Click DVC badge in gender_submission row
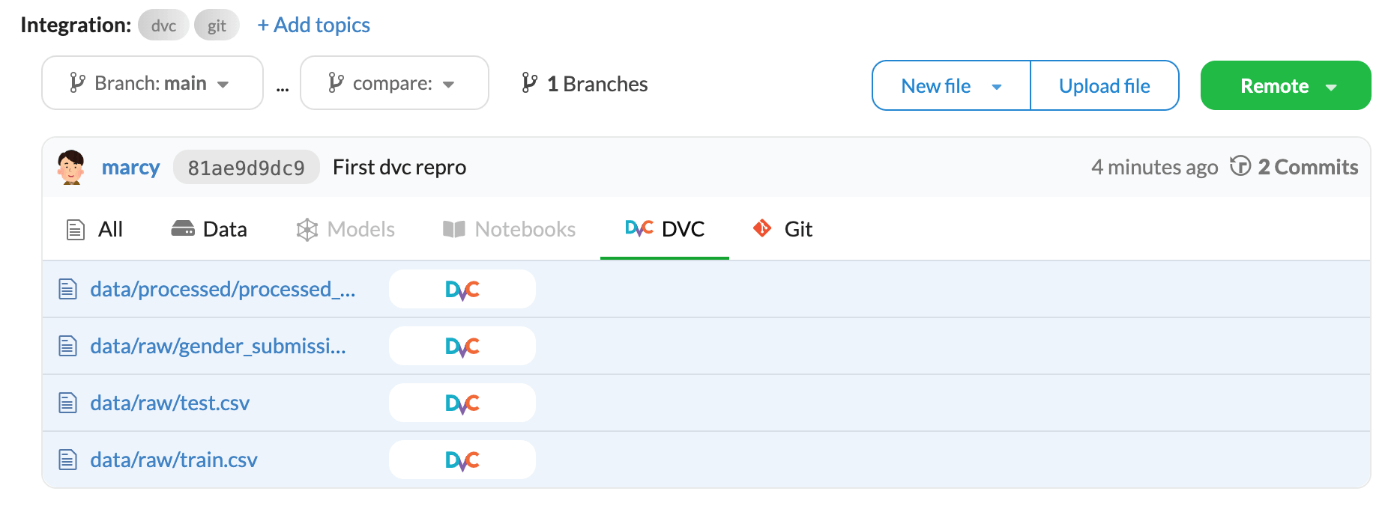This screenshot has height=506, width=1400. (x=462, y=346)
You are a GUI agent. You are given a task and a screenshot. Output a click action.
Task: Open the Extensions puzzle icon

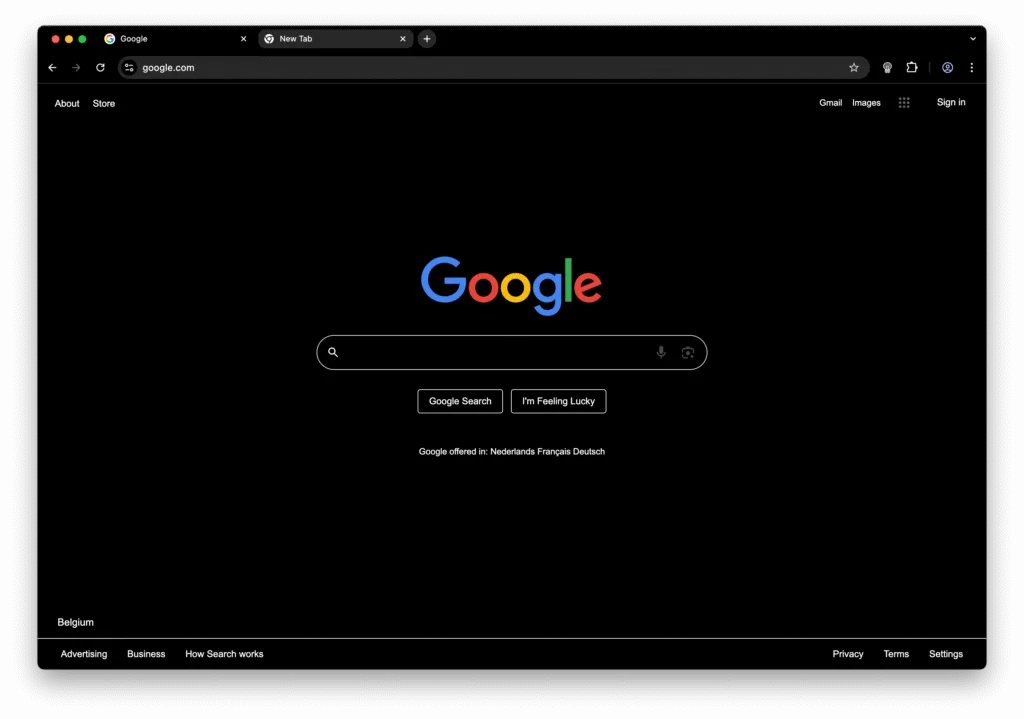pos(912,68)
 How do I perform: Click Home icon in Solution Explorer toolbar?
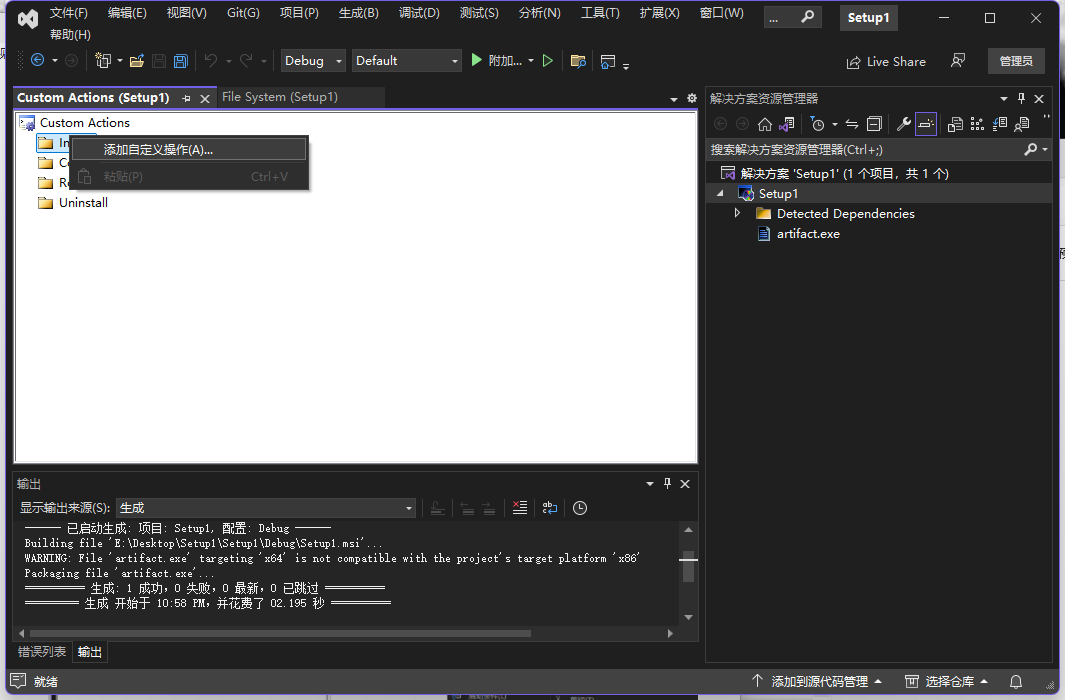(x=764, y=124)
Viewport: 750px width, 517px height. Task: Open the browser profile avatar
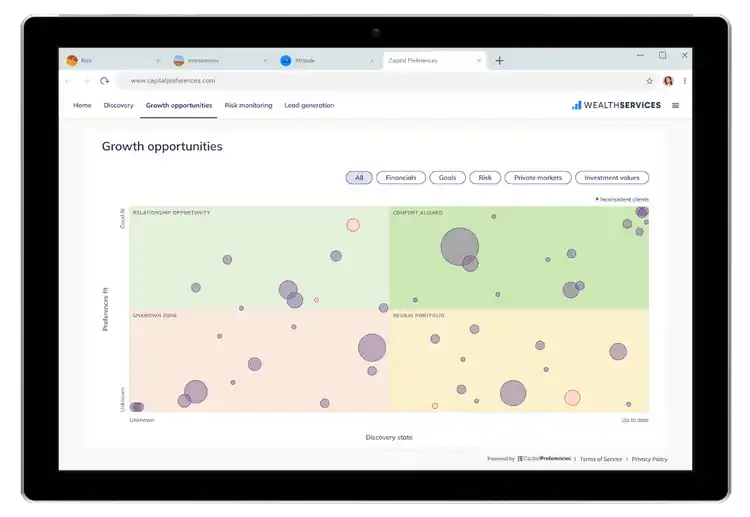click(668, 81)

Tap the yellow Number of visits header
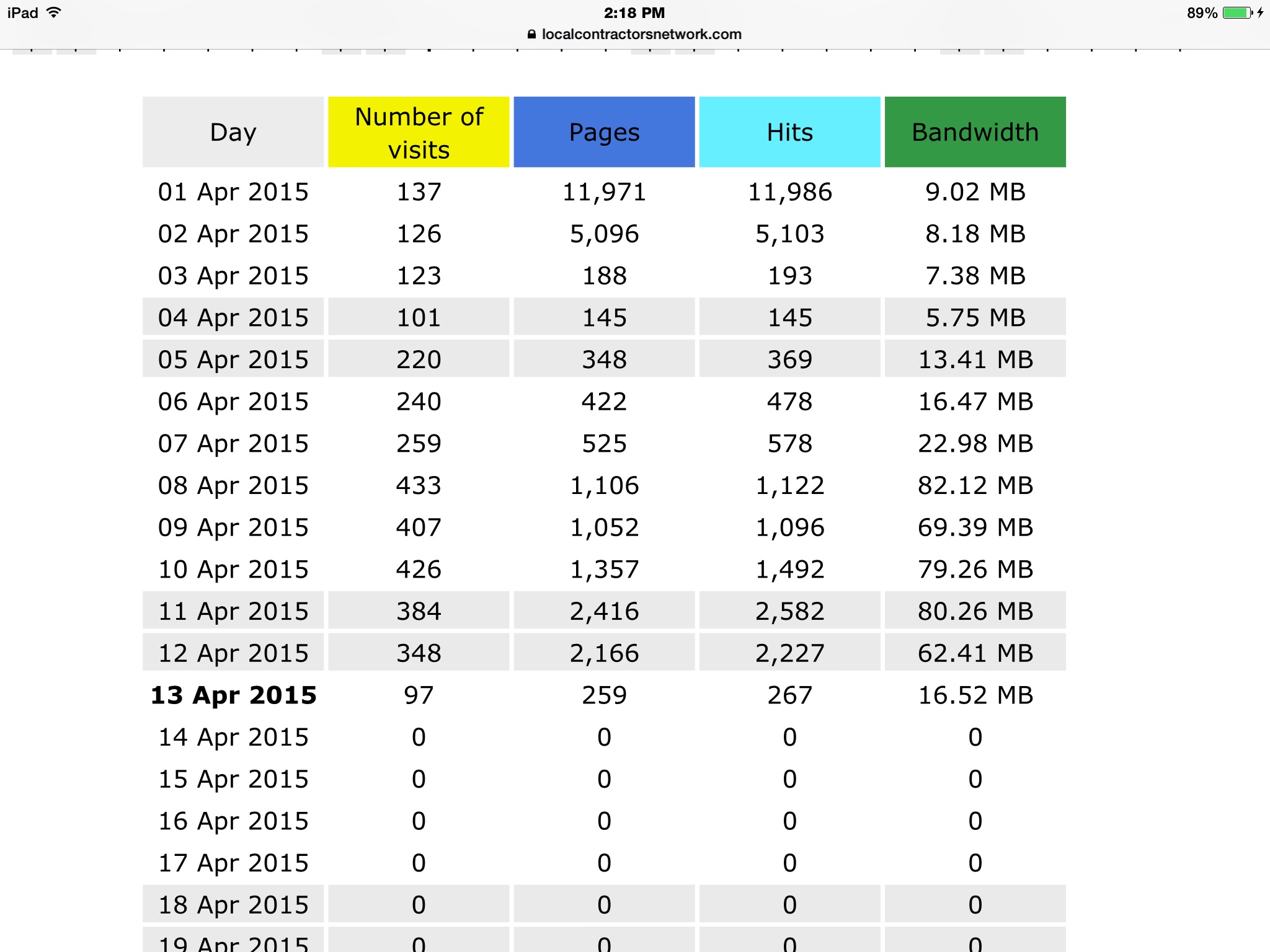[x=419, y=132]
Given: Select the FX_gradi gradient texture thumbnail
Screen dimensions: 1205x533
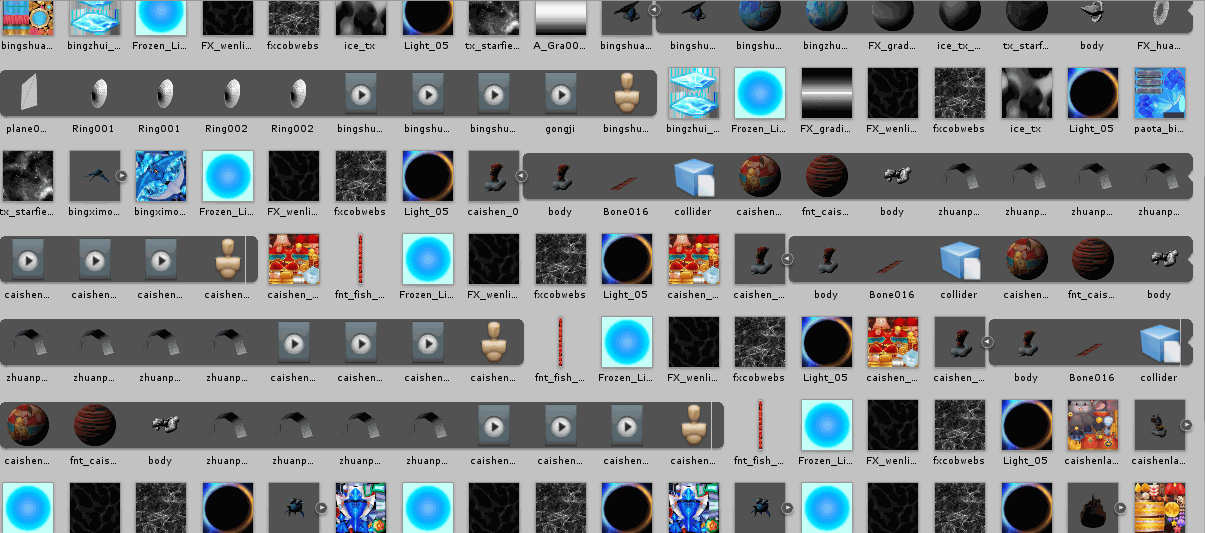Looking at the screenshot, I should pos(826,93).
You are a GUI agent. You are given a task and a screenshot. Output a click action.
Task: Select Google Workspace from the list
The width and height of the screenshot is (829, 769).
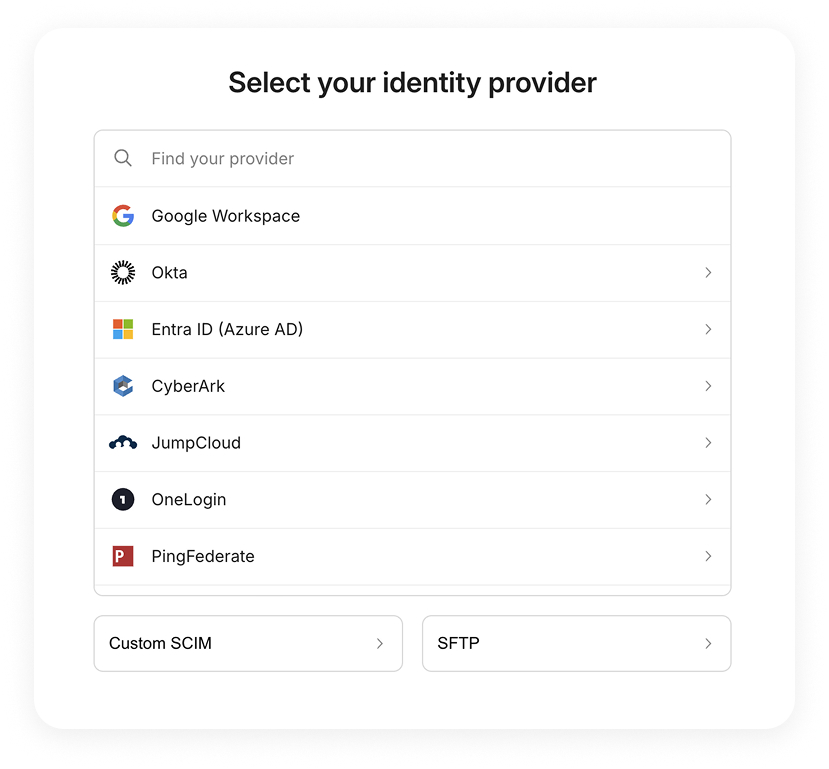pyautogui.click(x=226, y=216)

== == ==

WORK INSTRUCTIONS »
Rewrite all of the lines above, replacing "GUI agent" with "computer-use agent" everywhere and leaving everything else unchanged. Omit the pictures.

ANSWER TO THE EXERCISE »
Click DVC badge in gender_submission row
This screenshot has height=506, width=1400. (x=462, y=346)
You are a computer-use agent. You are given a task and a screenshot. Output a click action.
Task: Open the Extensions puzzle icon

pos(912,68)
 How do I perform: Click Home icon in Solution Explorer toolbar?
(x=764, y=124)
Viewport: 750px width, 517px height. Task: Open the browser profile avatar
click(668, 81)

Tap the yellow Number of visits header
[x=419, y=132]
Given: Select the FX_gradi gradient texture thumbnail
Screen dimensions: 1205x533
Looking at the screenshot, I should pos(826,93).
You are a computer-use agent. You are given a task and a screenshot. Output a click action.
Task: Select Google Workspace from the list
The width and height of the screenshot is (829, 769).
pyautogui.click(x=226, y=216)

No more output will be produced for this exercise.